Transforming Next-Token Prediction into Classification with LLMs

From tokens to labels: Performing classification with large language models

Large Language Models (LLMs), trained on vast amounts of internet data, are versatile and can perform a wide range of natural language tasks. One common application is classification, a supervised learning task that categorizes subjects into pre-defined labels. Zero-shot and few-shots classification have become popular techniques, enabling LLMs to perform classification tasks with no training data or a few examples. However, for better accuracy, it is demonstrated that instruction fine-tuning can improve the performance by tuning LLMs with curated datasets.

Instruction Fine-Tuning LLMs

The common practice for instruction fine-tuning involves constructing a dataset consisting of question-and-answer pairs. Pre-trained LLMs are then further fine-tuned using these pairs in a supervised manner.

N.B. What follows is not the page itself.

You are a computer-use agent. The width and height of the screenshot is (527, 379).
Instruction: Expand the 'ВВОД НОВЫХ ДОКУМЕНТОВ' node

You can check my previous post for this approach.

Fine-Tuning Large Language Models: A Guide into Distributed Parallel Training with DeepSpeed, Ray…

Path to Open-source LLMs

medium.com

Optionally, one can further improve the performance with Direct Preference Optimization (DPO), where the dataset is organized into pairs of preferred and less desirable combinations. It’s no surprise that the top-ranked open-source LLMs are trained using one of these approaches.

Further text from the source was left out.